[CentOS] Errors on an SSD drive

Fri Aug 11 11:41:04 UTC 2017
hw <hw at gc-24.de>

Chris Murphy wrote:
> On Wed, Aug 9, 2017, 11:55 AM Mark Haney <mark.haney at neonova.net> wrote:
>
>> To be honest, I'd not try a btrfs volume on a notebook SSD. I did that on a
>> couple of systems and it corrupted pretty quickly. I'd stick with xfs/ext4
>
> if you manage to get the drive working again.
>>
>
> Sounds like a hardware problem. Btrfs is explicitly optimized for SSD, the
> maintainers worked for FusionIO for several years of its development. If
> the drive is silently corrupting data, Btrfs will pretty much immediately
> start complaining where other filesystems will continue. Bad RAM can also
> result in scary warnings where you don't with other filesytems. And I've
> been using it in numerous SSDs for years and NVMe for a year with zero
> problems.

That´s one thing I´ve been wondering about:  When using btrfs RAID, do you
need to somehow monitor the disks to see if one has failed?

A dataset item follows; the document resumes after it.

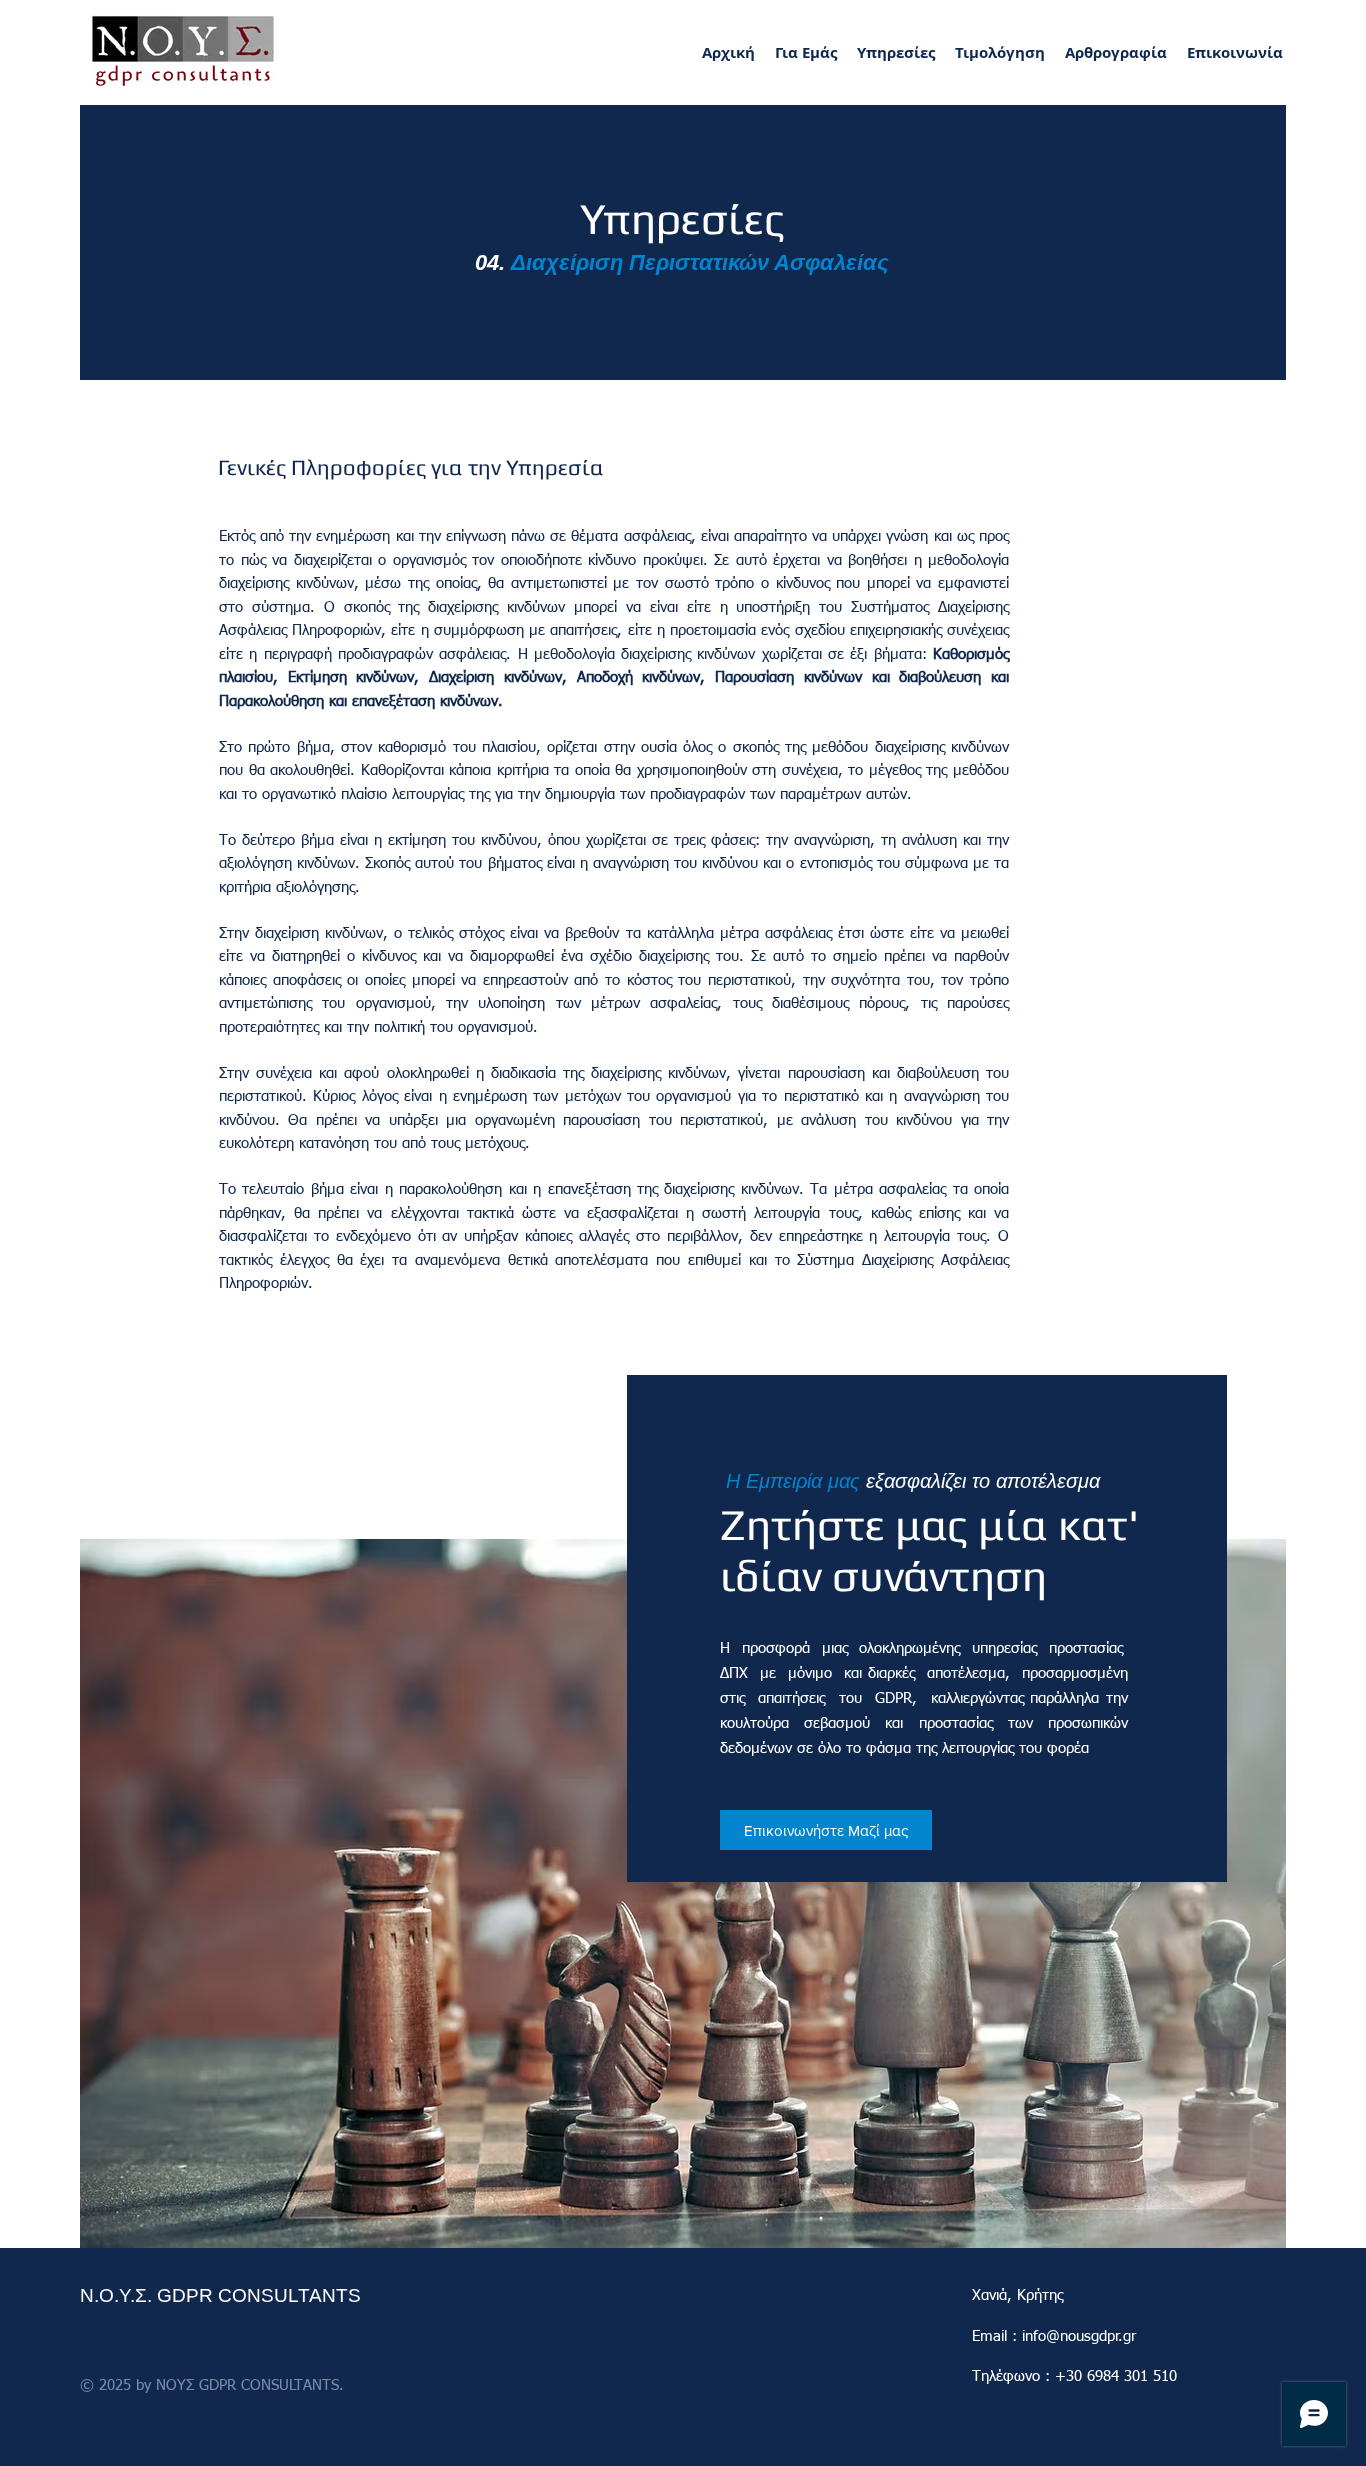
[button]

> On CentOS though, I'd get newer btrfs-progs RPM from Fedora, and use either
> an elrepo.org kernel, a Fedora kernel, or build my own latest long-term
> from kernel.org. There's just too much development that's happened since
> the tree found in RHEL/CentOS kernels.

I can´t go with a more recent kernel version before NVIDIA has updated their
drivers to no longer need fence.h (or what it was).

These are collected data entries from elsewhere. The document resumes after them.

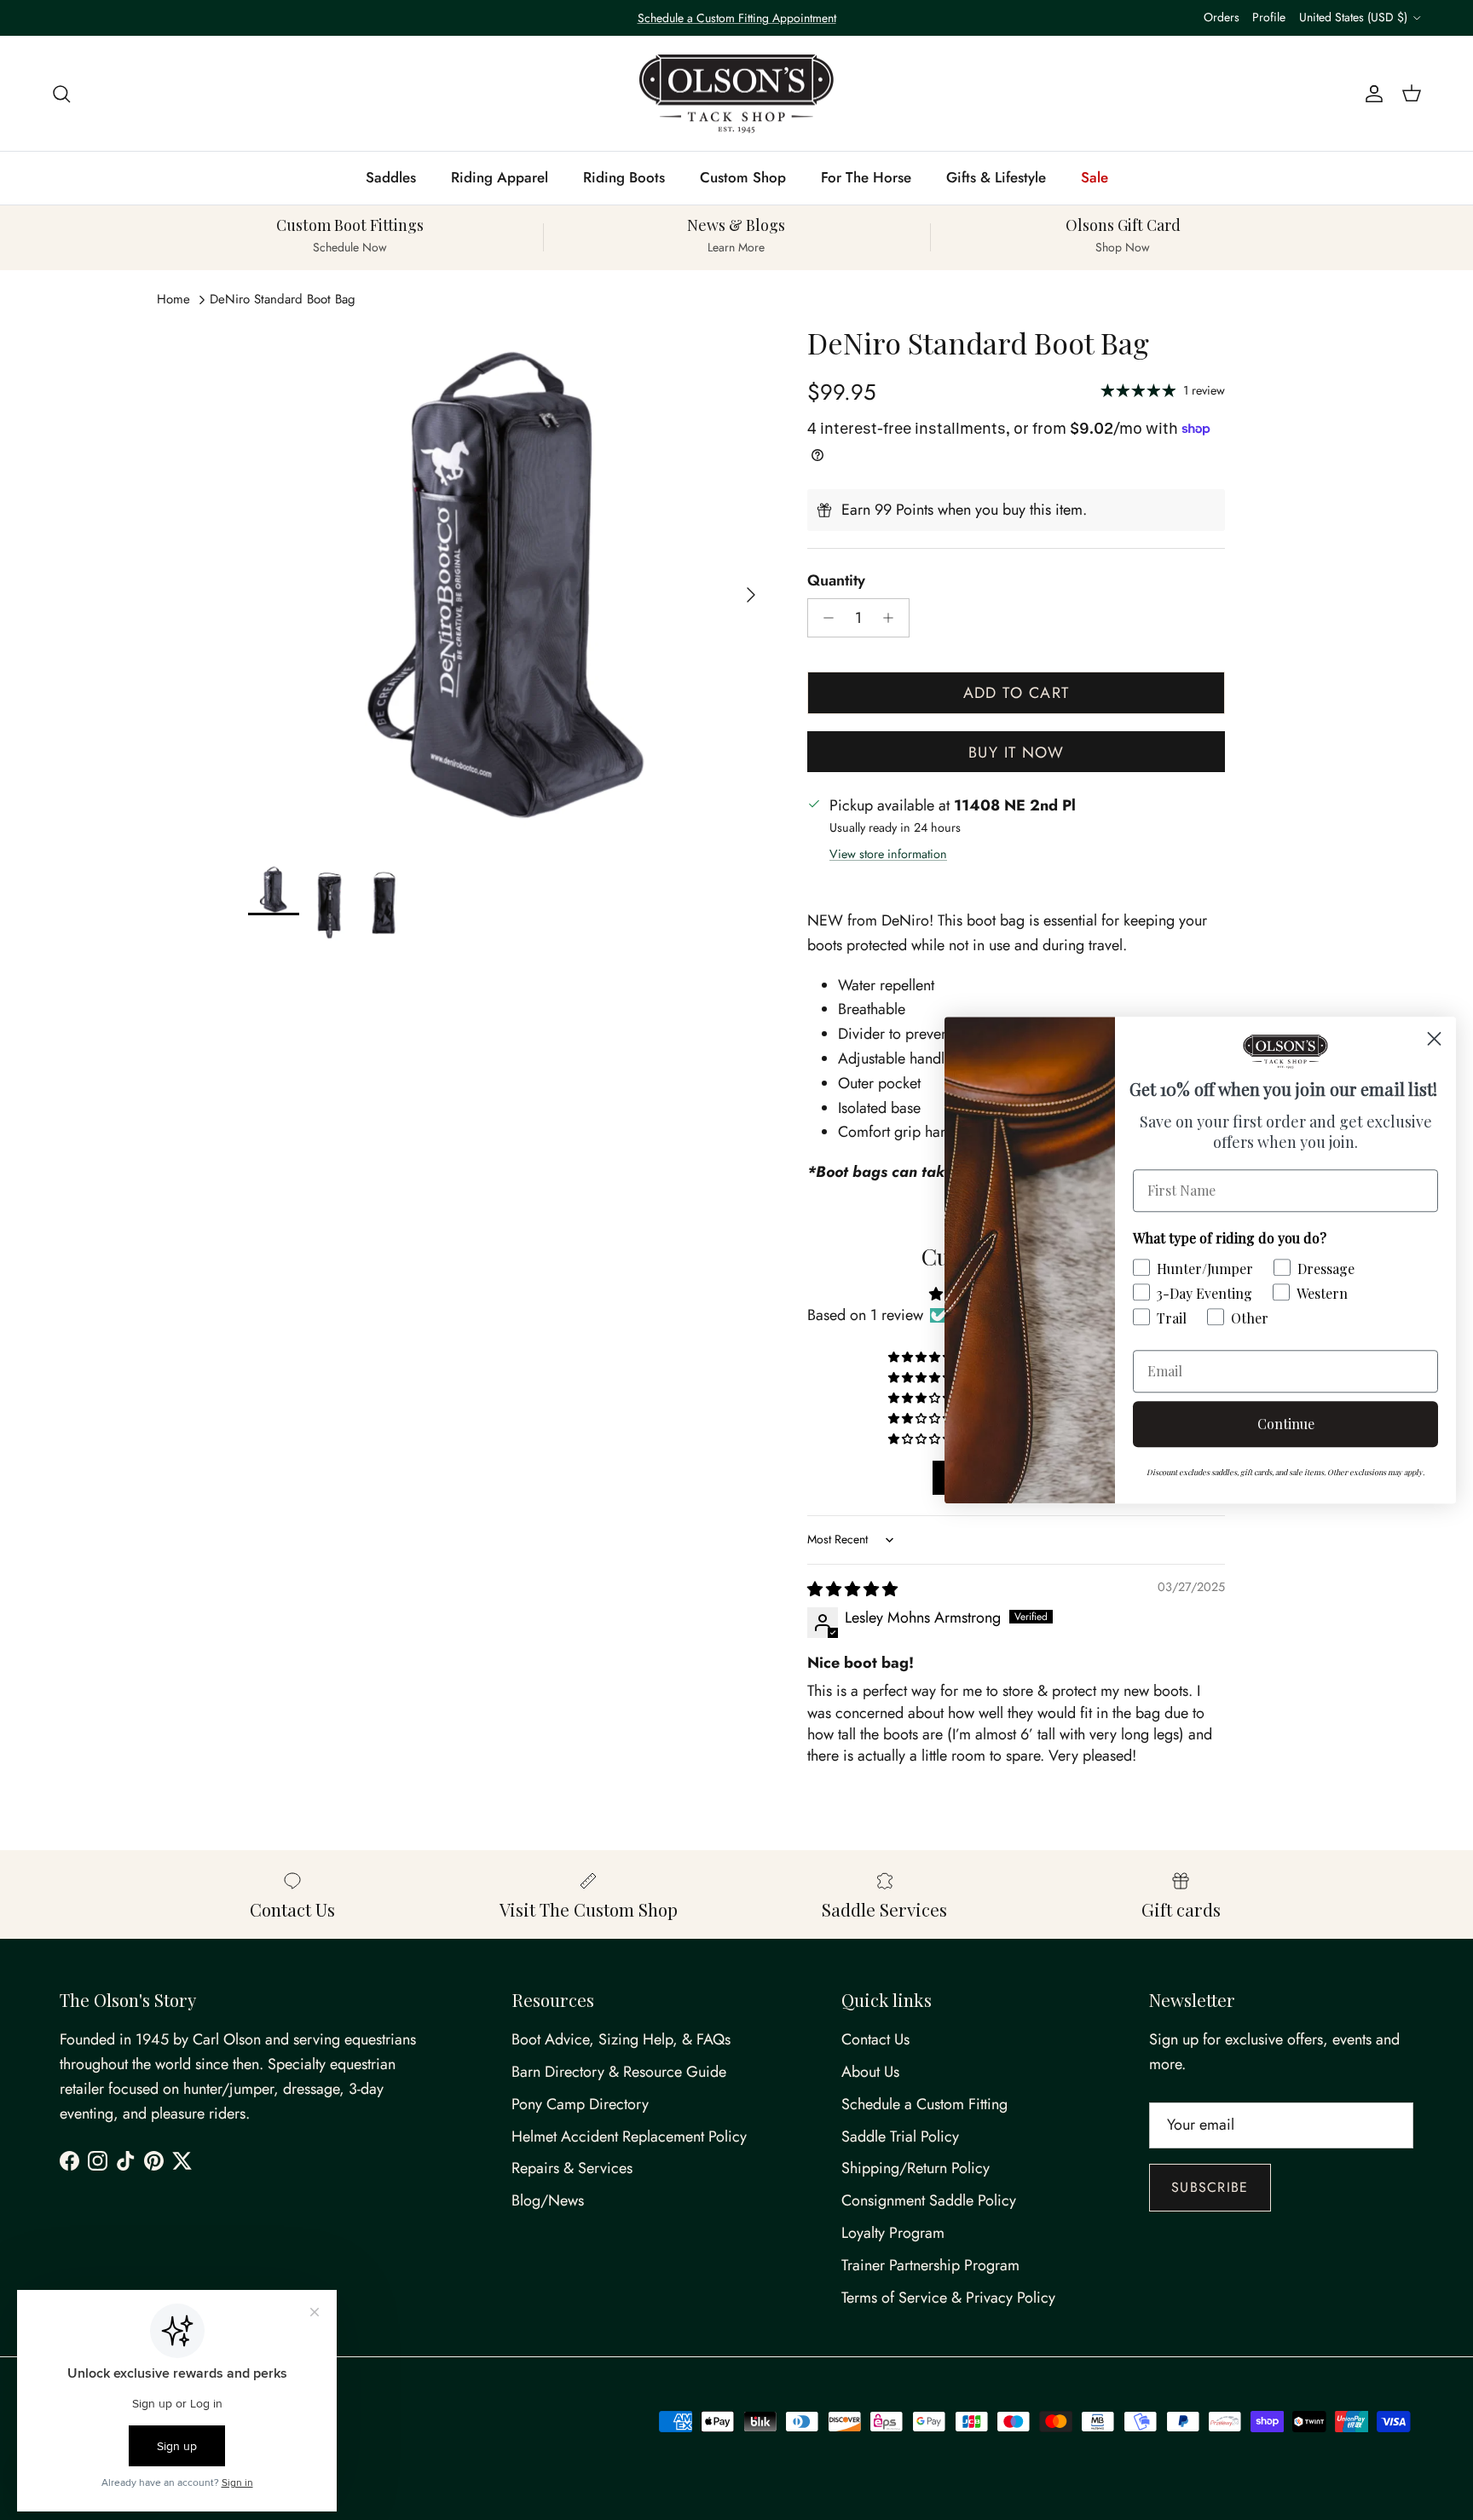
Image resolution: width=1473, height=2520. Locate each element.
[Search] (61, 93)
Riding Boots (624, 177)
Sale (1094, 177)
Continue (1285, 1424)
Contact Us (875, 2039)
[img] (852, 1589)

And I thought stuff gets backported, especially things as important as file
systems.

> Also FWIW Red Hat is deprecating Btrfs, in the RHEL 7.4 announcement.
> Support will be removed probably in RHEL 8. I have no idea how it'll affect
> CentOS kernels though. It will remain in Fedora kernels.

That would suck badly to the point at which I´d have to look for yet another
distribution.  The only one ramaining is arch.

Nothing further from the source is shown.